Llegado una edad, crees que has tenido suficiente para con la inmadurez. Pero, eventualmente, te descubres haciendo cosas que harías con 12 años. Reacciones que no parecen propias de alguien de mi edad. Eso sí, de alguna forma, sientan perfectamente bien.
Y es que, las locuras, en su justa medida, molan. Me explico: en ocasiones es posible que no le veas el sentido a las cosas (ojo, ¡tampoco digo que lo tengan!), que cuando el dolor te dé de lleno sufras y lo pases mal. Pero hacer cualquier pollada es precisamente lo que necesitas. Busca una meta absurda, aunque realizable. Tan extraña que tenga que costarte, no sólo conseguirla, sino verdaderamente aceptar que te dispones a hacerlo. Así, sin quererlo, diseminas tu atención y le tienes que dar al coco, olvidando lo que quiera que sea que te preocupe.

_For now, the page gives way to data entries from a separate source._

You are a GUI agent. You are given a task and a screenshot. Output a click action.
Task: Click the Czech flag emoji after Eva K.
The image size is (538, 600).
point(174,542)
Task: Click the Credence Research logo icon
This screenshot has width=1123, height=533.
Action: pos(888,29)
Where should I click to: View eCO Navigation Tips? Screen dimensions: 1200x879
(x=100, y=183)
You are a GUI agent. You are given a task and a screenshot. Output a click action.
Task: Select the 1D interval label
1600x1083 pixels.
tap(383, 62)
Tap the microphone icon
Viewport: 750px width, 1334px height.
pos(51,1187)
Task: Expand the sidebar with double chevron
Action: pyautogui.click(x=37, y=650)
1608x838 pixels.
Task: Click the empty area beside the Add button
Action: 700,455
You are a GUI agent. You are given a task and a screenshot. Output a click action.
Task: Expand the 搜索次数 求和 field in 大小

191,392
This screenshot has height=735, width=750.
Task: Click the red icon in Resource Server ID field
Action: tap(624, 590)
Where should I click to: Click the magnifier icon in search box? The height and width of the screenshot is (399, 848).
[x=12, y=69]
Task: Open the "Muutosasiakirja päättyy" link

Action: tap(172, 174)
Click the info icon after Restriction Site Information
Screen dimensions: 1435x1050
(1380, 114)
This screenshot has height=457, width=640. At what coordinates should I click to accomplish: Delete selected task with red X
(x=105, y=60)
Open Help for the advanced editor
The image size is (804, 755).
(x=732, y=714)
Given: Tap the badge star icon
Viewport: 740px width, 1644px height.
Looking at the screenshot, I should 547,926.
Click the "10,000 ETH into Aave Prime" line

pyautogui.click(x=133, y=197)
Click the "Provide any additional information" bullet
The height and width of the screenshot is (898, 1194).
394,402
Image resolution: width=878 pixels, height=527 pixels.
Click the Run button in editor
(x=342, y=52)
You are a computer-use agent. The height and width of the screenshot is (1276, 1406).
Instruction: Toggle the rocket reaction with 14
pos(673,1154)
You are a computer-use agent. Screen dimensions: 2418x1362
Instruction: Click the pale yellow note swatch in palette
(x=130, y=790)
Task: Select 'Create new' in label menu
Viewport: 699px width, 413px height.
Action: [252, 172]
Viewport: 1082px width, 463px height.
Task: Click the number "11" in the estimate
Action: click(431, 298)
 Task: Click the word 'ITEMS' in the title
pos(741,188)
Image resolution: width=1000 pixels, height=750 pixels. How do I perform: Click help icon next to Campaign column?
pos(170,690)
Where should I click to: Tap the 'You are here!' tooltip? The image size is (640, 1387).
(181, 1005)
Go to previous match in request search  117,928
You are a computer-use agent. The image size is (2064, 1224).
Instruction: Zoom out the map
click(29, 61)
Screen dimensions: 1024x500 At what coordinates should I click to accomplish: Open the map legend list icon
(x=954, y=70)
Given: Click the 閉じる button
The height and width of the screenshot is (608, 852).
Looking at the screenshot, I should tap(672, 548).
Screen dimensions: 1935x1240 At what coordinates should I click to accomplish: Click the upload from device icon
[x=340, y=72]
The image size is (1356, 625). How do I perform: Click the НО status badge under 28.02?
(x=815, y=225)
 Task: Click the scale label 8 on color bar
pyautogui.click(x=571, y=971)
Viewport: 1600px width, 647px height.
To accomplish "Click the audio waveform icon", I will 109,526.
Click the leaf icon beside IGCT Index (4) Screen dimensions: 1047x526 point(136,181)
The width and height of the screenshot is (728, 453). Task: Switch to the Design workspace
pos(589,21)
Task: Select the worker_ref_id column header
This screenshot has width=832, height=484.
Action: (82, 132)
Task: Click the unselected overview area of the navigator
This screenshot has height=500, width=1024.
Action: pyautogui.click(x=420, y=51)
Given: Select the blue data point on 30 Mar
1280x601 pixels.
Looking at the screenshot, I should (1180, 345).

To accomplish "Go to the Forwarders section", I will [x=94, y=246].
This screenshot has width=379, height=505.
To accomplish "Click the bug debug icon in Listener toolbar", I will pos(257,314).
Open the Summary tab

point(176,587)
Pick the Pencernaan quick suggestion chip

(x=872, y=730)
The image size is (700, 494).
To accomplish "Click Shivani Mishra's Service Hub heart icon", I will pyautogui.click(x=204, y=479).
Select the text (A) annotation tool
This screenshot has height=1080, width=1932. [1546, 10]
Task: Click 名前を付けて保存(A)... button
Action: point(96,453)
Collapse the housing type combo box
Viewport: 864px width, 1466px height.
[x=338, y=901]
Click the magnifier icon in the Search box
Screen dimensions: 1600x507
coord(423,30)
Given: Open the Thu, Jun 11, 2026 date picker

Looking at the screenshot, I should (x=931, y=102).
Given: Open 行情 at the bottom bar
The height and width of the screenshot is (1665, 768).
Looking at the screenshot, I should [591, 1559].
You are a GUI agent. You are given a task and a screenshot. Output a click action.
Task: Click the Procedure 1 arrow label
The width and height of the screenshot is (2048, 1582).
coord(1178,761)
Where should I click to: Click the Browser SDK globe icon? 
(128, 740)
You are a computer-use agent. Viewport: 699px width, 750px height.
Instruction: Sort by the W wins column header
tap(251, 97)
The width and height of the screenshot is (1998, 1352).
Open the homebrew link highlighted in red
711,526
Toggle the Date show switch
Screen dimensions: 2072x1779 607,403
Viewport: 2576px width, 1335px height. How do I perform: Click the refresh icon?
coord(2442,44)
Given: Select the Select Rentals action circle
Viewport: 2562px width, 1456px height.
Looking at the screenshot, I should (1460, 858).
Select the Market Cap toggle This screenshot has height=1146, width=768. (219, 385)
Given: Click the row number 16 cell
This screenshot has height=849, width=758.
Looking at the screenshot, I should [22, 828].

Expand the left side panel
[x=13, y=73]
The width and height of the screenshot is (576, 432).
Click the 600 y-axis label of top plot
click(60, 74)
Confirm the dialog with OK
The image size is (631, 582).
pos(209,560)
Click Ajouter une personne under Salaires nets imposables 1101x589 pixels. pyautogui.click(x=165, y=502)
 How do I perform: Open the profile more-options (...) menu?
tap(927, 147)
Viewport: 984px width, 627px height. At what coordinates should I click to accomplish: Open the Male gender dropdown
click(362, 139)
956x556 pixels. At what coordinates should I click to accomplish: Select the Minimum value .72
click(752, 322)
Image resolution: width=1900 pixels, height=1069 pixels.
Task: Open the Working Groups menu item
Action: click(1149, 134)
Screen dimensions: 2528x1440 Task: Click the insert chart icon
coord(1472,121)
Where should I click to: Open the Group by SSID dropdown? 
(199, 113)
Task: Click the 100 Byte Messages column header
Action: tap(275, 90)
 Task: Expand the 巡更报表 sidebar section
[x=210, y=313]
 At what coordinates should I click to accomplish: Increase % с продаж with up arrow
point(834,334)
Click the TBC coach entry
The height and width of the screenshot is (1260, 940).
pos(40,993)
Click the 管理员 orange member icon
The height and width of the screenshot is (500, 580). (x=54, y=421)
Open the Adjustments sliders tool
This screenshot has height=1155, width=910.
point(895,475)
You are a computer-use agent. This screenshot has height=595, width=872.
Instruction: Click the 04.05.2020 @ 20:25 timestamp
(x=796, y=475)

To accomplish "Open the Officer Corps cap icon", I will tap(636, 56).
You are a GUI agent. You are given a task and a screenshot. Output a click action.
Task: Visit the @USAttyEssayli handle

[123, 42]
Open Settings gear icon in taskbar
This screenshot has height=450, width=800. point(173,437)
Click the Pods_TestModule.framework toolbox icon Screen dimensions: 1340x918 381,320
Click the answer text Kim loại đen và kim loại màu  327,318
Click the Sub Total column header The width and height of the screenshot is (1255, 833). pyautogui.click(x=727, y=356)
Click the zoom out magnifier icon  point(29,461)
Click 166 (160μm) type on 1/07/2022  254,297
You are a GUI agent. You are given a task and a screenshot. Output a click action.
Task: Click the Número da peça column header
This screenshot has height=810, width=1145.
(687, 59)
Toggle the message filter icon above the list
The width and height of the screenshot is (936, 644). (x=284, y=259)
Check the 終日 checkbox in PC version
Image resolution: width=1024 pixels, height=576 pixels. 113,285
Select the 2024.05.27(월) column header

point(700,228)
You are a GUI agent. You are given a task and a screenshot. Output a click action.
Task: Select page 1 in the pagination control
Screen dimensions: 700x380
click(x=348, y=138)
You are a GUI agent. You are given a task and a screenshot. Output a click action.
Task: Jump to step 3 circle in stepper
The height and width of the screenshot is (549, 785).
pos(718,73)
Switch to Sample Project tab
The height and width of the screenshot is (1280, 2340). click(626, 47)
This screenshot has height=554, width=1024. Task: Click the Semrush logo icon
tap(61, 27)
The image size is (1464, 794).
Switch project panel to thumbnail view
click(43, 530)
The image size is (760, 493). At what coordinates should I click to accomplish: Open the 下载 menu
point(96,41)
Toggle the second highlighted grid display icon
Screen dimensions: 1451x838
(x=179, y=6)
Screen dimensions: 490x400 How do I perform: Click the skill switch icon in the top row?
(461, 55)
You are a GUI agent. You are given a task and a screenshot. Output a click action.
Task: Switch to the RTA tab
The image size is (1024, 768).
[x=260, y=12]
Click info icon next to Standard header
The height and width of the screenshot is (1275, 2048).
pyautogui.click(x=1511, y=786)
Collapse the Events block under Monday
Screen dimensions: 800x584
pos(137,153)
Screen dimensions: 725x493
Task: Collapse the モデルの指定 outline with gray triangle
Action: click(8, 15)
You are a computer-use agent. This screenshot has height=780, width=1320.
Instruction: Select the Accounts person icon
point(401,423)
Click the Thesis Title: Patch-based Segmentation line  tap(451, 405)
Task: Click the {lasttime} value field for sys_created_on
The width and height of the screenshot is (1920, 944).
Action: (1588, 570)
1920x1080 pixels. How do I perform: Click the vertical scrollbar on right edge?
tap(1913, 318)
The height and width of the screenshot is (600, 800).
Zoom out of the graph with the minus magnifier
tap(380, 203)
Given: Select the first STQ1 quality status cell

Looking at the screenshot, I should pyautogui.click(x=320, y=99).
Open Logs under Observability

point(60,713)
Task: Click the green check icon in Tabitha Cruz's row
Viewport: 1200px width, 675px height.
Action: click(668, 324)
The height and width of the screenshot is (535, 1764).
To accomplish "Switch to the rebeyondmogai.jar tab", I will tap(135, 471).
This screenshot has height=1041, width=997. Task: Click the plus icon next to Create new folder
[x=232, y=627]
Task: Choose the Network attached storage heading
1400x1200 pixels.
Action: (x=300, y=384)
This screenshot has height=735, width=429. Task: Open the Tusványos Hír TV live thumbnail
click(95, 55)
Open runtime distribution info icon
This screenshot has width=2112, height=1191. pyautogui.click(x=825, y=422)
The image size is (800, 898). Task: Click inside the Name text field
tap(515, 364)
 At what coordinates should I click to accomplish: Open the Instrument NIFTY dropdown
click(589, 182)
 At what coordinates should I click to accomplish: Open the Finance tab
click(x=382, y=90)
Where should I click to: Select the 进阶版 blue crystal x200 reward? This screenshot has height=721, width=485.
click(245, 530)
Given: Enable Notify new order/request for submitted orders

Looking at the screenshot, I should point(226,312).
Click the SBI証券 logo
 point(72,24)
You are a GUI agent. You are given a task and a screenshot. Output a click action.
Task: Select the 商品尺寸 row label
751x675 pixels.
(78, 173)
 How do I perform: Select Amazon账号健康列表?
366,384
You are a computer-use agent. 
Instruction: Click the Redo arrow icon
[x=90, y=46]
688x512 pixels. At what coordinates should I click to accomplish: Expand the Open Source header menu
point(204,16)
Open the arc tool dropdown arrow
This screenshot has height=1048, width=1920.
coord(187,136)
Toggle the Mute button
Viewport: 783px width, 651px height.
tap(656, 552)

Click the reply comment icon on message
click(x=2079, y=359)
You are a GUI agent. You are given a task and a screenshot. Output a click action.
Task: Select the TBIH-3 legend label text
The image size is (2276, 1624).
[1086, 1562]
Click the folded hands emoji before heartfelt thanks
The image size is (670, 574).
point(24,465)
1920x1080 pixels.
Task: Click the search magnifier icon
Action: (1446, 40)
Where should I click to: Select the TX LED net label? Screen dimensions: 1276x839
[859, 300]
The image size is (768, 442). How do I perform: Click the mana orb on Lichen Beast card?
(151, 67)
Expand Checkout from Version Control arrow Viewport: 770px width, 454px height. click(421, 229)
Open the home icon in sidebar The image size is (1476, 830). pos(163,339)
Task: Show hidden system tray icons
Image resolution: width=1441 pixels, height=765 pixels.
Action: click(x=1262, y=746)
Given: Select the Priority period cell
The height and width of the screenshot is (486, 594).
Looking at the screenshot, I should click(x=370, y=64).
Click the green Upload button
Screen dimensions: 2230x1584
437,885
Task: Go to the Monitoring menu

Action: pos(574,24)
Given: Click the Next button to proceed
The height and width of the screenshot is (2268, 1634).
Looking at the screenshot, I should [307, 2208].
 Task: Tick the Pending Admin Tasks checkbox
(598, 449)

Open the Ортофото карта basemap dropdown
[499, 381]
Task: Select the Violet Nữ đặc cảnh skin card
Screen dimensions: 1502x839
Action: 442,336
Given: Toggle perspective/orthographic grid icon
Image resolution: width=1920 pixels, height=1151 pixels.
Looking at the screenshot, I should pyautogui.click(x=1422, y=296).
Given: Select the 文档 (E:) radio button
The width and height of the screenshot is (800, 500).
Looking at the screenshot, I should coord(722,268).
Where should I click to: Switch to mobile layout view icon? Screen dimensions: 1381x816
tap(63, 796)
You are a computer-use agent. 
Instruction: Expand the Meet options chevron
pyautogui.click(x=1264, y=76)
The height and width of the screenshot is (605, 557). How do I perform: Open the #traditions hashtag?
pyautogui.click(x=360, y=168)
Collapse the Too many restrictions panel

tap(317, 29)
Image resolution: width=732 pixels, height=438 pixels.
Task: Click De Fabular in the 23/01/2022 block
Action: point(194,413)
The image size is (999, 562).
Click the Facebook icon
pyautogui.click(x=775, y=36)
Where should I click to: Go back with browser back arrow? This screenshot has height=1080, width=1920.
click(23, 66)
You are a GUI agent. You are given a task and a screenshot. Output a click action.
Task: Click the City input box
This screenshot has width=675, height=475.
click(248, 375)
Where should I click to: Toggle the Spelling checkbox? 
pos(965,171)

De lo que acabo de llegar de hacer es una de esas cosas para el recuerdo. Una de esas noches de confortable caos. Tan surrealista, que te ponen un vídeo y su correspondiente "basado en hechos reales" y no te lo crees. Go figure. Un sentido de la venganza, del onanismo mental, que difícilmente puede ser descrito con palabras.
Y es entonces, cuando, viendo el camino con perspectiva de forma cronológica te dices a ti mismo: How did I get here? :-)

1 Comments:

Blogger malahierba said...

Pero, ¿qué es lo que hiciste, alma de cántaro?

9:05 a. m.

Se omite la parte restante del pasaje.